- [Document excerpt]:
Does he...yes. I'm more than willing to work , always knew marriage was work, and always have worked on it. It is the trusting of each other to give "us" the priority.
He has "doubts that we can work things out" . This was stated back in the first few months. He recently said "most" things haven't changed from when he left. He still won't specify. I can list what has changed with me...and it is quite a bit...but I'm not going to get hung up on his "list". Let's face it , there will ALWAYS be something.
What I want? To help him feel secure in taking another chance. For him to feel safe talking to me about ANYTHING. For him to feel that he can come to me with his needs...all of them. I'm realistic and do know that nobody can meet one person's needs. Whether he does or not is TBD'd.
He is afraid of falling into old patterns. I get this. It scares me too. I would like him to feel secure enough with me , to give us the opportunity to heal and start anew.

- [Task list]:
1. In the post about the marriage, what does the writer say he is afraid of?
2. Carry the post about the marriage forward, picking up right after its last sentence.
The lines that come after this text aren't needed.

- [Recorded information]:
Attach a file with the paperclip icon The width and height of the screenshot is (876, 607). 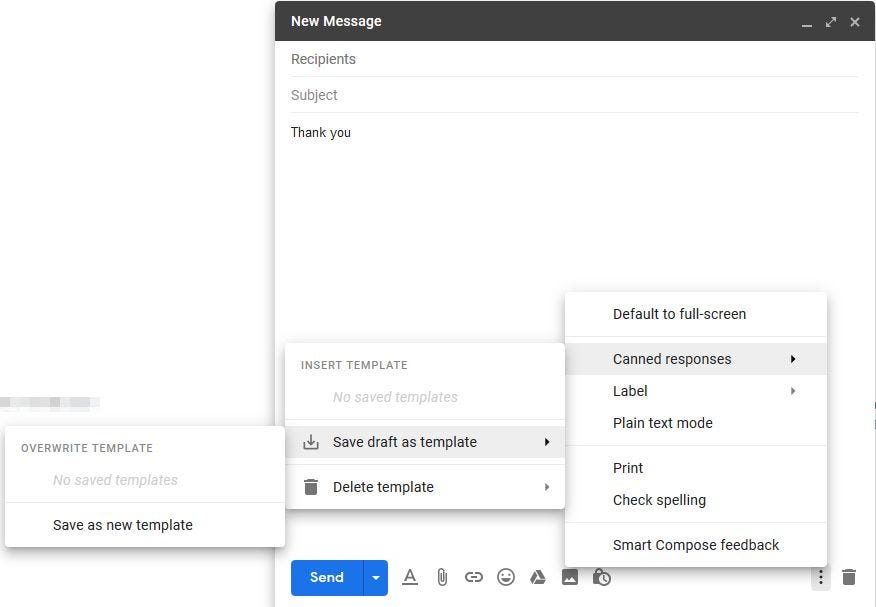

- [Exercise responses]:
1. Falling into old patterns.

2.
I would like us to be team in every aspect! Sex, emotional needs, daily affirmations, financial teamwork...I would rather work with what I've got than ever try with a complete stranger. I do love him. I wouldn't step as far out of my comfort zone if I didn't .
If I look at how I felt prior to this, it helps me to emotionally distance myself. Where I am is very difficult. For in many ways I was more detached in my marriage. Now every nuance is touching nerves and causing emotions within me to flare. When I should be detached , now, is almost impossible for me. When I shouldn't have been prior to this, when we should have been one, we weren't .
I sure pray there is hope for us. I'm dancing as fast as I can, and working harder than I've ever worked in my life!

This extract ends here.